Tasks to carry out:
- A) In the piece on Chicago art spaces below, why does the shuttered Pentecostal church work as a venue in practical terms? Answer in one to three sentences.
- B) Write the next part of the piece on Chicago art spaces below, picking up after its final sentence.

Selected extract:
▼

I’m not trying to invoke the mystical exoticism some people like to place around indigenous cultures but I would like to talk about Ley Lines, the concept that the natural pathways that pre-industrial societies developed around, that were livable, farmable, and walkable, were preordained, formed almost intentionally by the cosmos, a cooperation of the stars, waterways and tectonic plates to guide humans towards places where they could thrive. The land is imbued with the elements of creation, and just as certain land works better for farmers, artists and thinkers are drawn to the places where they thrive as well.

If you don’t want to get mystical, if you want to be completely practical, the city of Chicago was built around the established paths because they existed. It was easier and made more sense. Milwaukee Avenue was developed in a way where working class people could easily get back and forth from their homes on the outskirts to the factories clustered around the center. Chain-migration would mean tight knit immigrant communities would settle, assimilate and disperse, leaving new room for new tight knit immigrant communities, and a revolving door of artists could take advantage of newly emptied homes at working class prices. De-industrialization would empty the factories for underground galleries and practice spaces and communes.There is no mysticism, musicians need environments where they can make noise unencumbered and be heard, artists need room to fabricate and be seen, and thinkers need space that they can afford, because ‘thinker’ isn’t a fucking job. Like finds like. Communities form. Art gets commodified. People move in and the live/work/play spaces become condos and artisinal doughnut shops.

So it’s real world, non-theoretical 2005. A few blocks away from Milwaukee Avenue, I’m in a shuttered Pentecostal church watching Satan 2000 exorcise noise from the air like an aggro Jon Cage surrounded by people eating mushrooms and drinking out of paper bags. Mystically, the church was built to focus and refine people’s concentrated energy into a joyful noise. Practically, it’s a big acoustically-sound building in a pretty cheap part of an up-and-coming neighborhood with its own garage parking space.

The place is Elastic Revolution, but it’s alternately known as 3030, 3030 Revolution, and Elastic Arts. It’s not a rowdy or aggressive space; its primary focus is jazz, and the traditional, uncomfortable, long wooden pews make the space untenable for dancing, no matter how aggressive the music gets when jazz gives way to experimental noise, or how bouncy the music gets when there’s a funky drummer at the helm. Marvin Tate does a series of poetry readings, the Cucaracha Cabaret hosts a monthly puppetry series, there’s an electronic music night and an improvised music night; if you’re a fan of local jazz stalwart Ken Vandermark but you’re not a fan of jazz clubs, you can see a whole fuckova lot of Ken Vandermark in duos and trios and quartets.

▲

Data block:
▼

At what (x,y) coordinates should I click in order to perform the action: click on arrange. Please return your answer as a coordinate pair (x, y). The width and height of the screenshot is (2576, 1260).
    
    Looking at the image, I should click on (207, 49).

▲

Results for each task:
- A) It is a big, acoustically sound building in a fairly cheap part of an up-and-coming neighborhood, and it has its own garage parking space.

- B)
Elastic Revolution wasn’t felled by a show that got out of hand, an outraged community, or a tragic accident. It was taken down by a single neighbor who didn’t like the flow of people entering, exiting, and going outside to smoke. After calling the cops out on numerous noise complaints, often resulting in no action, the CPD eventually sent two undercover cops to a show. They determined that the place money taken at the door did not qualify as a donation and that the venue was not eligible for the PPA loophole (that a place can hold events with live sound/performance without a Public Place of Amusement license if they follow a bunch of good neighbor/not-acting-as-a-taxable-business rules) because of zoning reasons, but they didn’t show up in court and, though the Elastic Arts Foundation couldn’t operate the church as a performance space anymore, I don’t think they weren’t punished further.

There’s a happy ending to this one. The Elastic Arts crew became a legit nonprofit, and Alderman Rey Colon helped them find a legit space in the neighborhood, first above the Friendship Chinese restaurant on Milwaukee, and then in a nondescript office complex just west of Kedzie on Diversey, where they’re still operating, and kicking ass today.

DISCLAIMER: DIY Dead spaces is done with little-to-no research, unless I take Adderall and spend a whole day reading about the history of Chicago street paving, but everything else is true as remembered and experienced. Memory is fallible and experiences vary. Names and dates may be completely off. People who I remember fondly may have been total monsters. People who were dickheads to me might have been perfect angels having a very, bad day when we met.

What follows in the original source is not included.